Let us enter the Marais by the Rue du Temple at the Square du Temple, a little south of the Place de la République. One must make a beginning somewhere. The Temple, which has now disappeared, was the head-quarters of the Knight Templars of France before their suppression in 1307: it then became the property of the Order of St. John of Jerusalem, who held it until the Revolution, when all property seems to have changed hands. Rousseau found sanctuary here in 1765; and here Louis XVI. and Marie Antoinette were imprisoned for a while in 1792. More tragic by far, it was here that the little Dauphin died. Napoleon pulled down the Tower: Louis XVIII. on his accession awarded the property to the Princesse de Condé, and Louis-Philippe, on his, took it back again.

The Rue du Temple has many interesting old houses and associations. Just north of the Square is the church of Elizabeth of Hungary, the first stone of which was laid in 1628 by a less sainted monarch, Marie de Médicis. It is worth entering to see its carved wood scenes from Scripture history. At 193 once lived Madame du Barry; at 153 was, in the reign of Louis XV., the barreau des vinaigrettes—the vinaigrette being the forerunner of the cab, a kind of sedan chair and jinrickshaw; at 62 died Anne de Montmorency, Constable of France, in the Hôtel de Montmorency.

L'HOMME AU GANT
TITIAN
(Louvre)

From the Square du Temple we may also walk down the Rue des Archives, parallel with the Rue du Temple on the east. This street now extends to the Rue de Rivoli. It is rich in old palaces, some with very beautiful relics of their grandeur still in existence, such as the staircase at No. 78. The fountain at the corner of the Rue des Haudriettes dates only from 1705. At No. 58 is the gateway, restored, of the old palace of the Constable de Clisson, built in 1371. Later it belonged to the Guise family and then to the Soubise. The Revolution made it the property of the State, and Napoleon directed that the Archives should be preserved here. The entrance is in the Rue des Francs Bourgeois, across the green court; but do not go on a cold day, because there is no heating process, owing to the age of the building and the extraordinary value of the collections. The rooms in themselves are of some interest for their Louis XV. decoration and mural paintings, but one goes of course primarily to see the handwriting of the great.

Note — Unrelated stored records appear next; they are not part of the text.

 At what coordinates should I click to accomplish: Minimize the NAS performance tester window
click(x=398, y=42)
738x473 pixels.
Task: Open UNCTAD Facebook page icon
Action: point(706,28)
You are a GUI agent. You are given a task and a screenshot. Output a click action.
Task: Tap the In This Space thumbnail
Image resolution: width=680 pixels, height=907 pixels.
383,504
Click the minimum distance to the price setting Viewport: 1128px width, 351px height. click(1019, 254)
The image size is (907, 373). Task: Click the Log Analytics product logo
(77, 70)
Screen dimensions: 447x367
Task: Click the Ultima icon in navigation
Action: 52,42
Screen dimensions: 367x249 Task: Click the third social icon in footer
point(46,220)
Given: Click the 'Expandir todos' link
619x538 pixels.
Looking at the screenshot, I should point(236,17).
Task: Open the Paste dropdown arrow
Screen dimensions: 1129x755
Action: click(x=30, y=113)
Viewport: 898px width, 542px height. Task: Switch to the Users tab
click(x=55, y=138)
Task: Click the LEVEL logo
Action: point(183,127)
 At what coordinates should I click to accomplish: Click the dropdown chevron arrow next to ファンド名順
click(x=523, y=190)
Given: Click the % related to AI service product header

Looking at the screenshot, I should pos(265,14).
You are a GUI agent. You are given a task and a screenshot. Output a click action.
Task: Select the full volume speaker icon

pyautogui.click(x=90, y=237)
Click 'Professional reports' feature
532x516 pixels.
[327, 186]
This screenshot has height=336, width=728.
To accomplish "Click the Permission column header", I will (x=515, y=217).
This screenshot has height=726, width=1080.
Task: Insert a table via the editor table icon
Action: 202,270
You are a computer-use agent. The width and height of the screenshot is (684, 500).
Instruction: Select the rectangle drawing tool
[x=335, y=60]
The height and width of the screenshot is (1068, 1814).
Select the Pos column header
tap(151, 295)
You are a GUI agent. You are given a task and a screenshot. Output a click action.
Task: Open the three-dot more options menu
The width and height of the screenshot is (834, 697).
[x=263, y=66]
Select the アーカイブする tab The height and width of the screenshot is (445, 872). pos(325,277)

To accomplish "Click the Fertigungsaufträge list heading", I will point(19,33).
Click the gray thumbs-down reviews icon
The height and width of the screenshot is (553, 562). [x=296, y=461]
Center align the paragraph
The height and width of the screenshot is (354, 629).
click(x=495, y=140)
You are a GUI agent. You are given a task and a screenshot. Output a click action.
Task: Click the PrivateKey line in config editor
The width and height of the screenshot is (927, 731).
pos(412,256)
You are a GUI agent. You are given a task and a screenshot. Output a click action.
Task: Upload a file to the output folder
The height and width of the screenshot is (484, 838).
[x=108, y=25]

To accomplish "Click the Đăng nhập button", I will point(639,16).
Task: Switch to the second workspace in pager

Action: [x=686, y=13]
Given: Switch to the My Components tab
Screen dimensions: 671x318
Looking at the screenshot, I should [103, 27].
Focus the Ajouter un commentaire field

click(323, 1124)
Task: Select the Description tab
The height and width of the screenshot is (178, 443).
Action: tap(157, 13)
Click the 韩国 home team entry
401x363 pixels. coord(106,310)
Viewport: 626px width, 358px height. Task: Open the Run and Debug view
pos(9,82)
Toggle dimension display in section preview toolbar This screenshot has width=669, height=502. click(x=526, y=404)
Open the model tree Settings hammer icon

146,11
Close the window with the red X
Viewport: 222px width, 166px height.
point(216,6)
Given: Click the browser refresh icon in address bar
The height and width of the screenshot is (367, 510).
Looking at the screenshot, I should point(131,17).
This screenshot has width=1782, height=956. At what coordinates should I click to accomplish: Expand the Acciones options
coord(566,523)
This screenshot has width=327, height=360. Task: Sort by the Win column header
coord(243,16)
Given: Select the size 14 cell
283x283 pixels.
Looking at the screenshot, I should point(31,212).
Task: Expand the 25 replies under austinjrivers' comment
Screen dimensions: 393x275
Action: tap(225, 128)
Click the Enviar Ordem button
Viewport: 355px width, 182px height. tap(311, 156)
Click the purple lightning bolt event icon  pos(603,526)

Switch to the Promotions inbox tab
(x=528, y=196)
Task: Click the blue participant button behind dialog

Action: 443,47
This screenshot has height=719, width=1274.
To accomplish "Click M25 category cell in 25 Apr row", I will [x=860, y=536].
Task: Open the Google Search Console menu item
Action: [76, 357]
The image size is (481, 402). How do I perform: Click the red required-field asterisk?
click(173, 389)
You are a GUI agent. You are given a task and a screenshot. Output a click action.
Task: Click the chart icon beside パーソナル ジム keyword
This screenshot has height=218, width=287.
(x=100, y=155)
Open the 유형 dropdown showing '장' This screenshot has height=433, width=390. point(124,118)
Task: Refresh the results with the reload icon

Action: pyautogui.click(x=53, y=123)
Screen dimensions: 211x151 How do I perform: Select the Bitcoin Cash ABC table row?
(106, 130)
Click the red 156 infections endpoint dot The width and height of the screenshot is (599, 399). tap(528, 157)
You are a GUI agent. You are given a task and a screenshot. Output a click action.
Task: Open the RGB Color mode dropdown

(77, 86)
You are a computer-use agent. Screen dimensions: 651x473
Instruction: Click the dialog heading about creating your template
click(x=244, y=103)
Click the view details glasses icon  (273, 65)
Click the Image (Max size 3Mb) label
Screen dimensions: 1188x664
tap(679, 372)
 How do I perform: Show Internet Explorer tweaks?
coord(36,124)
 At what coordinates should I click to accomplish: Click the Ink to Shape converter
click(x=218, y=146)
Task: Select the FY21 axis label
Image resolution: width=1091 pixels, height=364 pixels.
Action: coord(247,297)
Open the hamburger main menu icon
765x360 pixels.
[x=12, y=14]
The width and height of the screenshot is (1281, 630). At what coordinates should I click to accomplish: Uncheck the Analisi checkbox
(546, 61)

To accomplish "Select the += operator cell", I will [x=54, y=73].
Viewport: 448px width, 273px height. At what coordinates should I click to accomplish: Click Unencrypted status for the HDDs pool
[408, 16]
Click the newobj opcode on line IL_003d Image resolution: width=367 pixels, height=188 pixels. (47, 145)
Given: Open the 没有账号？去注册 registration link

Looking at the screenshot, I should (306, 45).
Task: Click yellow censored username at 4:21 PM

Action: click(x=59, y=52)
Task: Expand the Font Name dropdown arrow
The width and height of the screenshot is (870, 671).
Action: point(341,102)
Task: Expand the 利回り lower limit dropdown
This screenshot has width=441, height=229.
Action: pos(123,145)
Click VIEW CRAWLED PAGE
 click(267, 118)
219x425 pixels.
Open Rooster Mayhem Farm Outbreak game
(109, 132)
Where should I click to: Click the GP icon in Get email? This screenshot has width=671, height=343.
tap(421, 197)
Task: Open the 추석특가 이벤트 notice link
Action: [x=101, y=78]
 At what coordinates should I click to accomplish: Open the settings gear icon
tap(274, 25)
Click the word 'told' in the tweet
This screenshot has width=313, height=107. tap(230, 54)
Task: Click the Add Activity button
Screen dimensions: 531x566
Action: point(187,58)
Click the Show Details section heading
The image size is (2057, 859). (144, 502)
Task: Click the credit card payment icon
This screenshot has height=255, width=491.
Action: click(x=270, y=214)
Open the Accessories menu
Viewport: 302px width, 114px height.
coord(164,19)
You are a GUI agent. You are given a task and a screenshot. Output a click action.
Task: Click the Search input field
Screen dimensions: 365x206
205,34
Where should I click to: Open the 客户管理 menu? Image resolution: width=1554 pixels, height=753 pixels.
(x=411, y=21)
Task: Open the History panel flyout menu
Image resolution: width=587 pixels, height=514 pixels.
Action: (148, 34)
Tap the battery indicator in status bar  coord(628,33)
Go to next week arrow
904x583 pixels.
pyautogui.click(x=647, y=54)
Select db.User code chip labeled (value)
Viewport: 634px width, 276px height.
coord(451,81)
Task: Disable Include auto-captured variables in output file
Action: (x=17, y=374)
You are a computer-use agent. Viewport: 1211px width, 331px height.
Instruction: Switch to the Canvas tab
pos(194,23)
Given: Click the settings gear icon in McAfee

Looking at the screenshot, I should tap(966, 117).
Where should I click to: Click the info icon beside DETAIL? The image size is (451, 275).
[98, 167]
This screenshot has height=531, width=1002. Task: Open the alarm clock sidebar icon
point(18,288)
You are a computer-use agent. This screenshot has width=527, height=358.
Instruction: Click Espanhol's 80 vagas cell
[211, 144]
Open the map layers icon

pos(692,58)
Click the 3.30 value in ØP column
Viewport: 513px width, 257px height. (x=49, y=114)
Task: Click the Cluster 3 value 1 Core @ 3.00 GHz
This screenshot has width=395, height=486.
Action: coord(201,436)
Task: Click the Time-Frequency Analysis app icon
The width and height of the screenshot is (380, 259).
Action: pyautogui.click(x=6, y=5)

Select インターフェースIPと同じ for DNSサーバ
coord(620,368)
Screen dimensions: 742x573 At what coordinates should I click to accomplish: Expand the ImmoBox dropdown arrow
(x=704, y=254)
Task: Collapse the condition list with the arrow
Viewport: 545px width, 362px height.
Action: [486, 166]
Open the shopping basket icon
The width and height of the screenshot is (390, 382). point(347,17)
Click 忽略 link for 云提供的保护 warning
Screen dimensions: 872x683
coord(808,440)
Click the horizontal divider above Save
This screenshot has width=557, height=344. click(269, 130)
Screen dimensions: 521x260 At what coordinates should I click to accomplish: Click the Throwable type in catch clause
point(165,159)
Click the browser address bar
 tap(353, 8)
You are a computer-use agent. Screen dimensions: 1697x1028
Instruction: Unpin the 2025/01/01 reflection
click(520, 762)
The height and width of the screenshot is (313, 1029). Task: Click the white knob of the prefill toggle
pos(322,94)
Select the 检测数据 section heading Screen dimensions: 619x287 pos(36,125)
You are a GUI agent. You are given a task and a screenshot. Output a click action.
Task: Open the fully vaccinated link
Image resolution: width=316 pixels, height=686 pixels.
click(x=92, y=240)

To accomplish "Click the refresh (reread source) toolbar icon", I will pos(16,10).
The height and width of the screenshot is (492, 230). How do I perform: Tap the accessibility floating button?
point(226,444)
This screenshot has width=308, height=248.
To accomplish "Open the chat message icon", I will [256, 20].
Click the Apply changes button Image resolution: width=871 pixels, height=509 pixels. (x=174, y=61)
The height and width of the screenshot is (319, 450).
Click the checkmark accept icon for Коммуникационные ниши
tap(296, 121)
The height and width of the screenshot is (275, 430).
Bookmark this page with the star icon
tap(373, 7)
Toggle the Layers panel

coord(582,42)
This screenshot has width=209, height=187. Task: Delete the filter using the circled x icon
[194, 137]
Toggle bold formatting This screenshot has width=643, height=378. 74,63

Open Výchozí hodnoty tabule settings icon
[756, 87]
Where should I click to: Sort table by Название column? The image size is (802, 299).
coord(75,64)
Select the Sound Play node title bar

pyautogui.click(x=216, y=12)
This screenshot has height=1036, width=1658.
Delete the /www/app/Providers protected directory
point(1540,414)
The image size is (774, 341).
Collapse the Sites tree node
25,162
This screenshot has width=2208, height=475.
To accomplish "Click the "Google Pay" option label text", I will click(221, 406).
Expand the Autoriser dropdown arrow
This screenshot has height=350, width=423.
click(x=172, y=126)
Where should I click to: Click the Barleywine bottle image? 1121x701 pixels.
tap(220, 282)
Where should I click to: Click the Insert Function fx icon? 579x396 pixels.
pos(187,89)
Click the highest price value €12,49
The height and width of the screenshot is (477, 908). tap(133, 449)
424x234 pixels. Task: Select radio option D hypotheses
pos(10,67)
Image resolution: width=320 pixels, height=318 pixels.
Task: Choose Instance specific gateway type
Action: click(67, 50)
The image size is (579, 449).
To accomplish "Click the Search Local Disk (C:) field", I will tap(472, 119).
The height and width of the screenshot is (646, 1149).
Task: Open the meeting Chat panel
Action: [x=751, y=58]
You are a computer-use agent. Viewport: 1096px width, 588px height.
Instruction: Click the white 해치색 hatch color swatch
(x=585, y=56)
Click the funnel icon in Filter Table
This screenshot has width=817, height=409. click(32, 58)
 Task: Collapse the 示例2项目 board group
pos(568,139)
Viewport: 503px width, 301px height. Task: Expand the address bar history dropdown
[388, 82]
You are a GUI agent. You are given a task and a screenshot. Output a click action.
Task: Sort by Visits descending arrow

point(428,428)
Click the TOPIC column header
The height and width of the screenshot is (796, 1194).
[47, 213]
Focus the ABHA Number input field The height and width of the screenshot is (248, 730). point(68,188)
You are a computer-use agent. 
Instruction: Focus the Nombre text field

Here is the Edict of Nantes signed by Henri IV.; a quittance signed by Diana de Poictiers, very boldly; a letter to Parliament from Louis XI., in his atrocious hand; a codicil added by Saint Louis to his will on board a vessel on the coast of Sardinia, exquisitely written. The scriveners have rather gone off than improved since those days; look at the "Registre des enquêteurs royaux en Normandie," 1248, for a work of delicate minuteness. Marie Thérèse, wife of Louis XIV., wrote an attractive hand, but Louis XIV.'s own signature is dull. Voltaire is discovered to have written very like Swinburne.